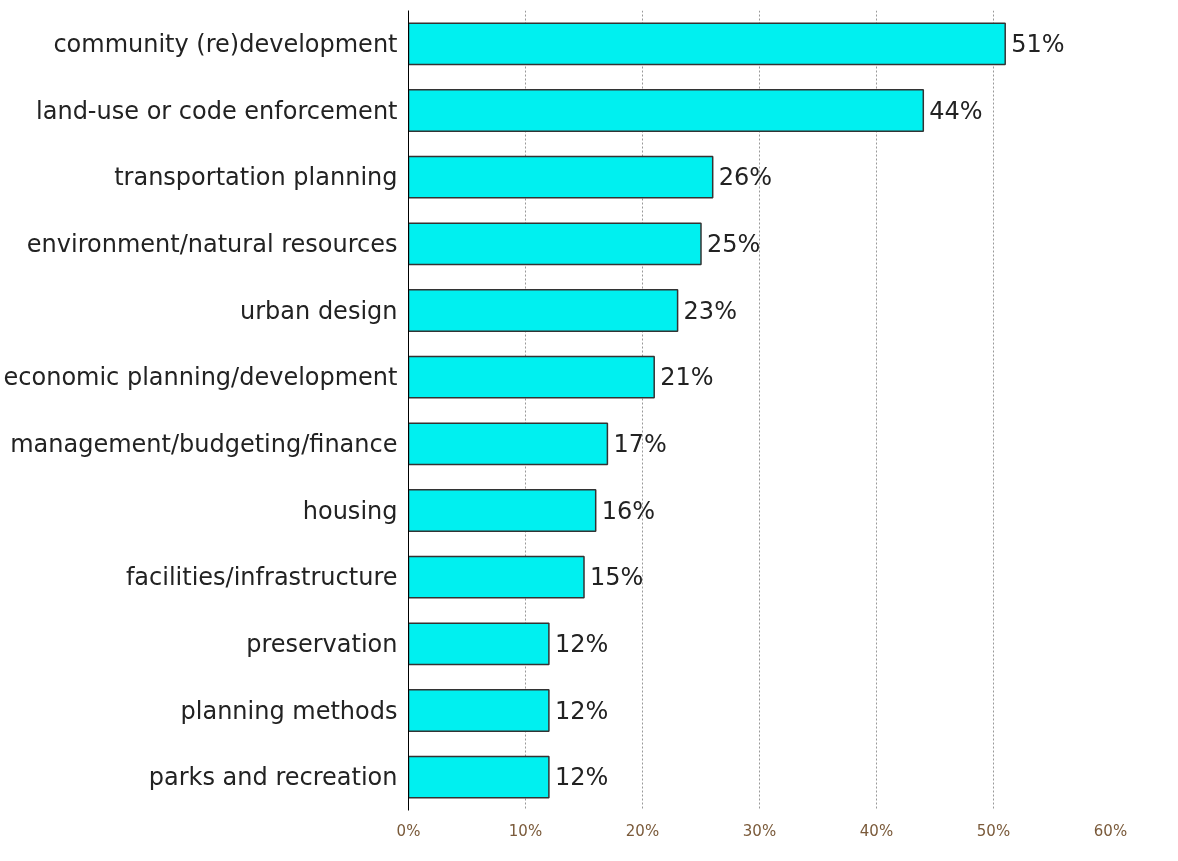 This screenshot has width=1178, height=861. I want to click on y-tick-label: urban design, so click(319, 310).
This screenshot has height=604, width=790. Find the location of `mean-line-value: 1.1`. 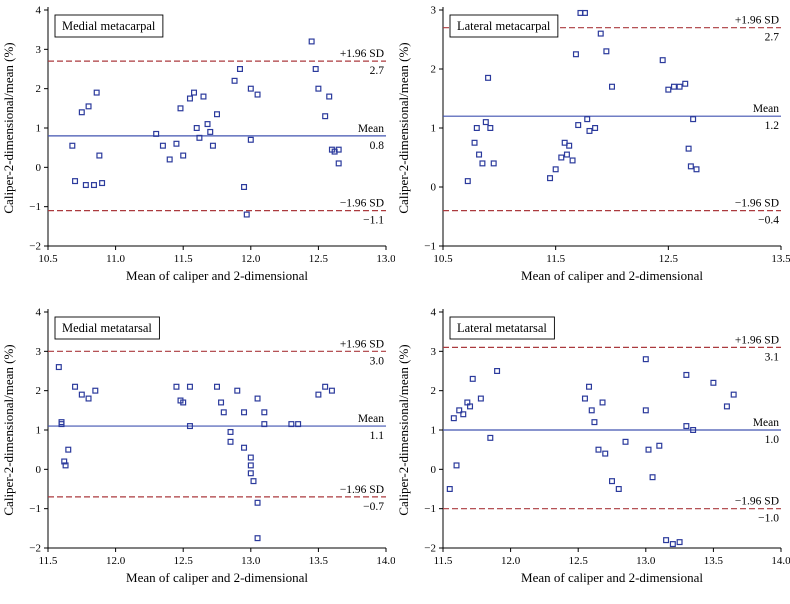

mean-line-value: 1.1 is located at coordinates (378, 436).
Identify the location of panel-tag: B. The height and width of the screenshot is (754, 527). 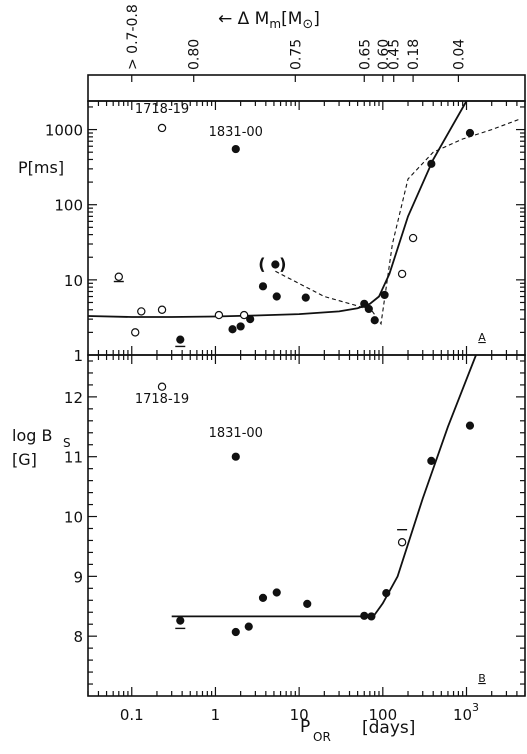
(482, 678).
* * * * *
## REQUIREMENT
Repeat all of the material above with "location" switched to "position" and everything else unchanged, leaving out the pictures.

## YOUR RESPONSE
 This screenshot has width=1178, height=861. I want to click on y-tick-label: urban design, so click(319, 310).
This screenshot has height=604, width=790. Find the position of `mean-line-value: 1.1`. 

mean-line-value: 1.1 is located at coordinates (378, 436).
Identify the position of panel-tag: B. The height and width of the screenshot is (754, 527). 
(482, 678).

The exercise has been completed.